The woman shook her head and laughed softly. “Angela. I couldn't pick her up.” She raised her stubby arms and the two deformed fingers on each stump. “I didn't change my mind. I just physically couldn't do it.”

There was silence between them for a few seconds, punctuated by the cries of the children on the swings and the flies buzzing around Aidan Brown’s head. “And then you saw me,” he said, “and you thought Halle-fucking-lulleiah, things ain't that bad after all.”

“I saw an innocent monster,” the woman said. “Something that couldn't exist. Horrific, nightmarish, agonised.”

“You sound like my ex-wife.”

“I recognised the work of Harold Maine. I knew he'd done that to you - whatever that is.”

“He was a regular at a home game I run,” Aidan said. “Poker. Always suspected him of not being quite right. Three weeks ago I see him set the deck. I confront him. He leaves. Phones me later, tells me I'm going to regret ever fucking with him. Tells me no one's going to listen to me again.” Aidan took a swig from a bottle of water and mopped his brow again. The mandibles and feeders around his mouth - or whatever they were - clicked and clacked momentarily.

“The next day, nobody else can see me or hear me. Colleagues, neighbours, people on the bus. I'm totally invisible to them.

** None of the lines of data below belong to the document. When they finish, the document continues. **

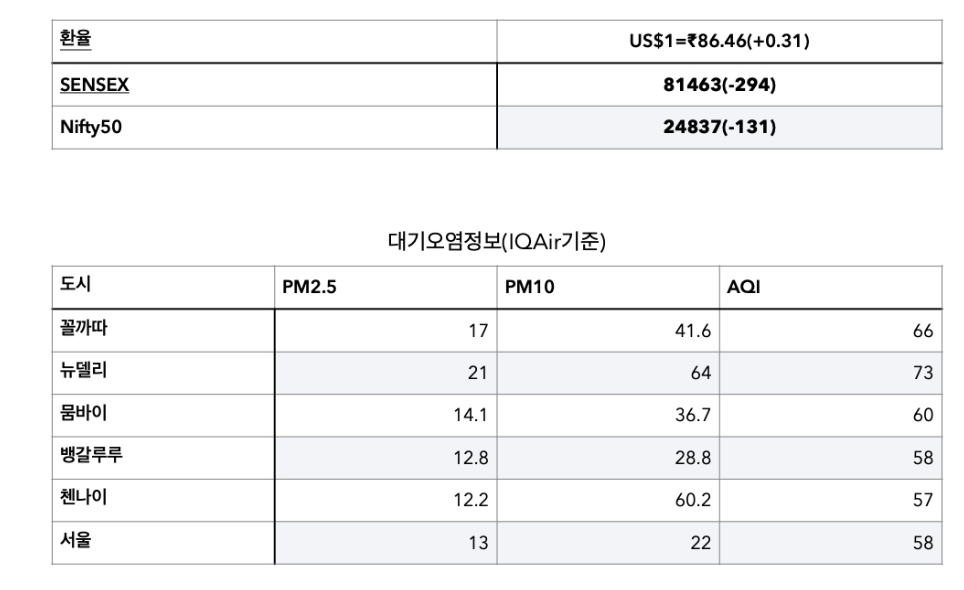Select the PM10 column header
This screenshot has width=964, height=590.
coord(531,287)

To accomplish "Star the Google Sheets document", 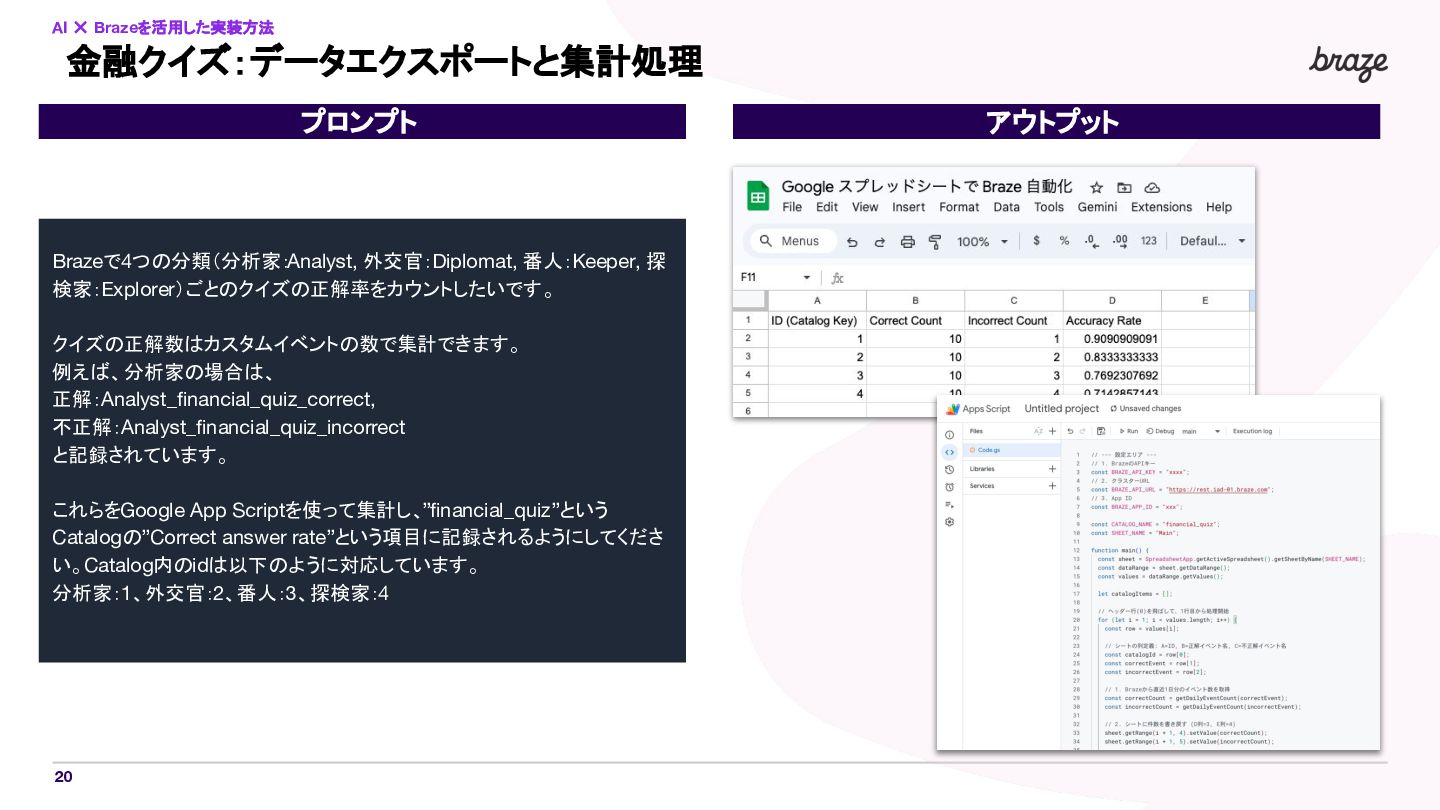I will 1096,187.
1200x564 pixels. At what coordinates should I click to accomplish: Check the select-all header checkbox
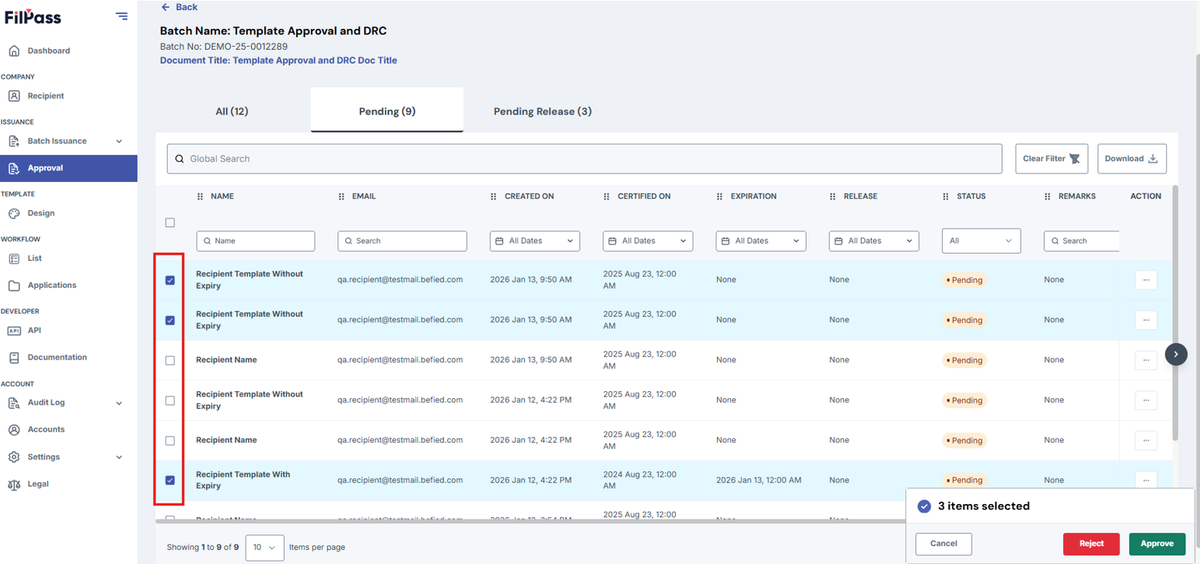[170, 222]
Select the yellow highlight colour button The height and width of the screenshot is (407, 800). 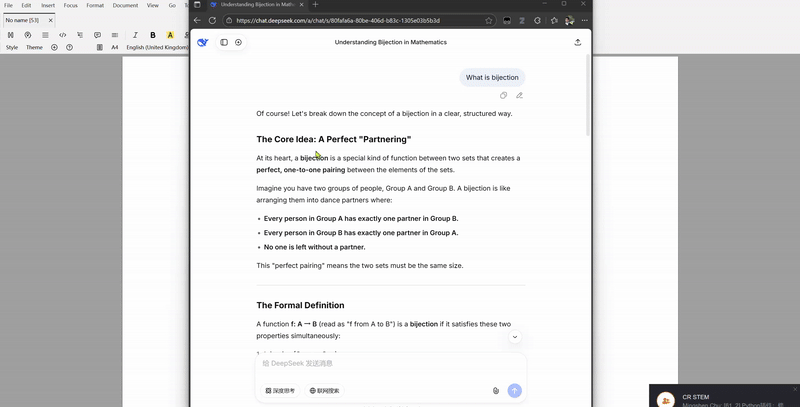coord(170,35)
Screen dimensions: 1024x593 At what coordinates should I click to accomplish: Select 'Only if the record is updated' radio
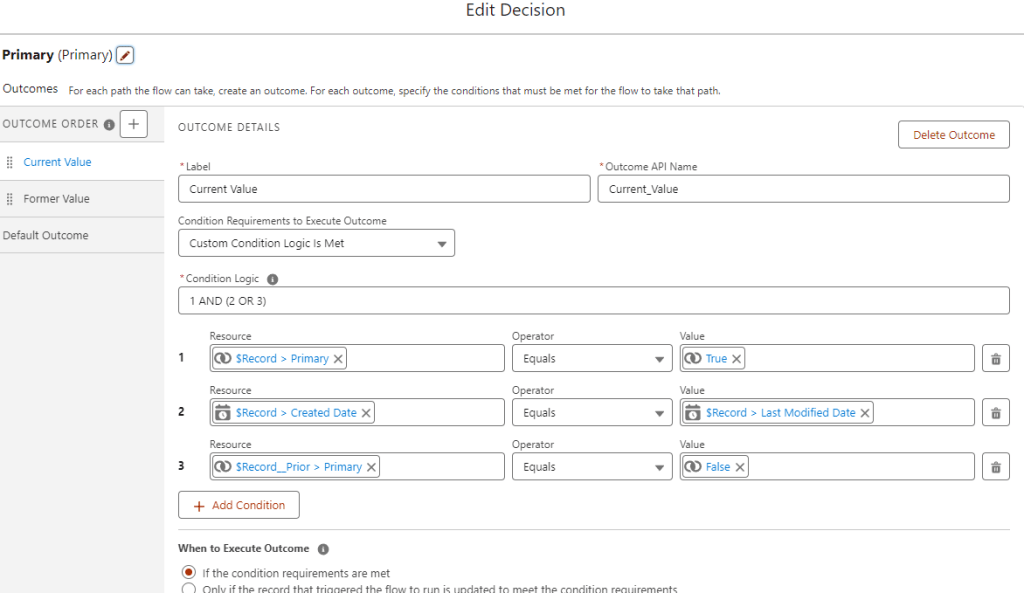coord(189,589)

Like a ghost. The day after that, I wake up like this. Half lobster, or whatever the fuck this is. He rings me, says give him money and he'll make things better, don't and he'll make things much, much worse. No brainer. Been paying him what I can ever since.”

“Must be tricky if you're invisible.”

“Yeah,” he agreed. “I can't take any money out. Can't go to a pawnbroker. So I'm stuck with valuables - small items of jewellery, whatever cash I can get my hands - hand - on. I'm an honest man. I guess I could steal easy enough…”

“But?”

“But I'm not that sort of person. I'm honest. I've never stolen. Now I'm going to have to.” He watched the woman's daughter playing on the swings. “Amazing bounce-backability, if that's a word,” he said. “Kids go through all sorts of shit, but they're like memory foam. Not like us.”

“No,” the woman agreed. “Not like us.”

“So…”

“So…”

Angela came running up. “It smells fishy here,” she complained. Aidan Brown rolled his good eye; the woman laughed. The girl ran off again.

“So what do we do about this?” The woman asked. “You know he'll never free us. You know he can fuck us up in ways even we can't imagine. I can't go on like this.”

Aidan Brown nodded. “How many d’you think he's collecting from? How many others out there waking up wrong every day? How does he do it?”

“I don't know,” the woman admitted. “Let's find out.” She stood up suddenly and called her daughter over.

“Where are you going?”

She looked at Aidan Brown and shrugged. “The library. Wherever Maine is, that's where you'll find the other ‘poor fuckers’ like us.”

“Christ,” Aidan wheezed. “We've only just left there,” he complained. “Took me half a fucking hour to get here, and now we're going back?”

“You don't have to come.”

“Well forgive me but…” He shooed the flies away and hesitated awkwardly. He raised his lobster claw, and touched her own malformed limb, softly and without malice, and she surprised herself when she did not flinch.

“…I thought you might like someone to hold your hand,” he wheezed. The different plates of his mouth moved outwards quickly, unlocking and blossoming open in what could have been some form of laughter.

“Fucker,” the woman said. “Absolute fucking fucker.”

“You know it,” Aidan said. “Come on; now we've founded the Harold Maine Fan Club, it's time to swell our numbers.”